[Task goal]: What you return should be the lines of the data containing "Yazılımları", each in full.

[Stored data]:
● ● ●
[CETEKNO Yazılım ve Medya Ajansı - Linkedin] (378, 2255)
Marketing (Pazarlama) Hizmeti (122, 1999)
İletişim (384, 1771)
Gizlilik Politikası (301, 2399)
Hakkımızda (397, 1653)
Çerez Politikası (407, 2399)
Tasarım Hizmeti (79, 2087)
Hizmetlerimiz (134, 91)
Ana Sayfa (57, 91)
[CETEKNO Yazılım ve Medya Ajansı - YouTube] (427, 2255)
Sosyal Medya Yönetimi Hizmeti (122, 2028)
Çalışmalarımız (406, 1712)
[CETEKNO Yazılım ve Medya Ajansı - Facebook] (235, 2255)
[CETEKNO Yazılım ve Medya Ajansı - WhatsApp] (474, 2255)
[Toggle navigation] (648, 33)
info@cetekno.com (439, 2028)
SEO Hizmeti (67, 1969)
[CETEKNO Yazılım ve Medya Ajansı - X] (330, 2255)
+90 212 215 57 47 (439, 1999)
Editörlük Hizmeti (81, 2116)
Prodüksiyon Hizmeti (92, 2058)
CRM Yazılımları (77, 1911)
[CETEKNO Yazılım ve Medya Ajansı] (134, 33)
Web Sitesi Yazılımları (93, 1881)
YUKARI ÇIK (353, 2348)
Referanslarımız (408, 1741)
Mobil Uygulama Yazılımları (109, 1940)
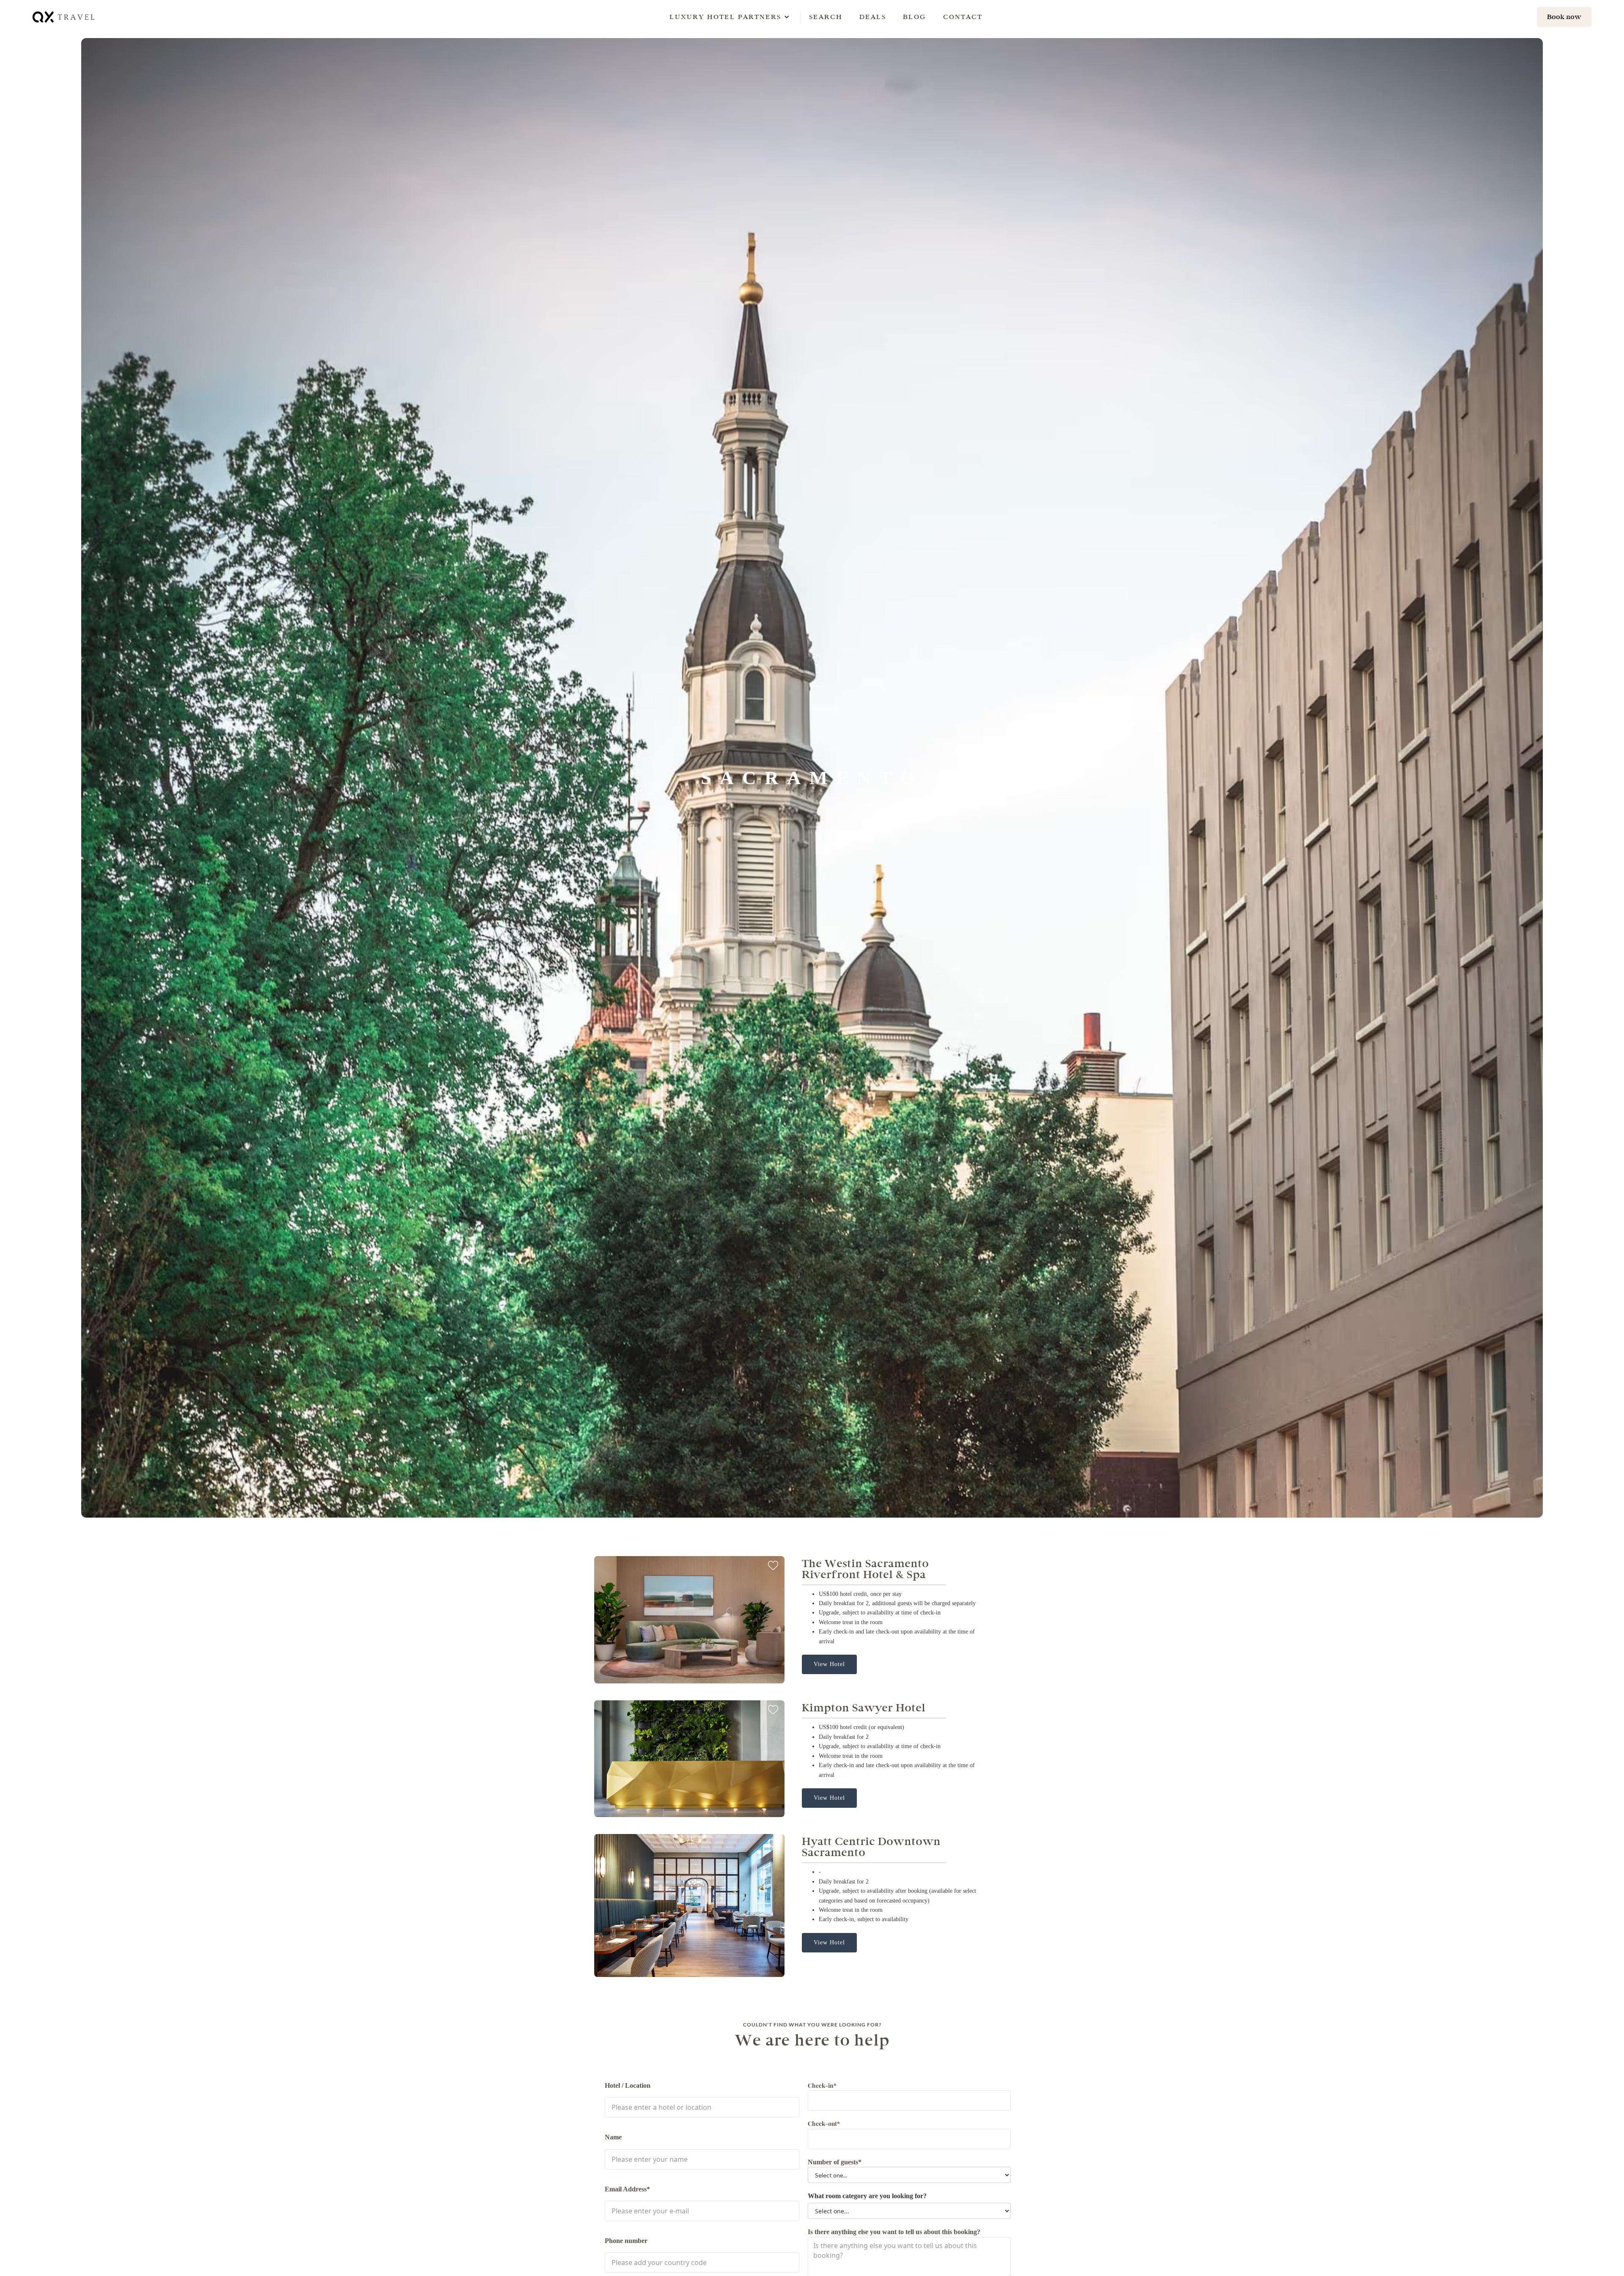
● ● ●
[Output below]:
CRM Yazılımları (77, 1911)
Web Sitesi Yazılımları (93, 1881)
Mobil Uygulama Yazılımları (109, 1940)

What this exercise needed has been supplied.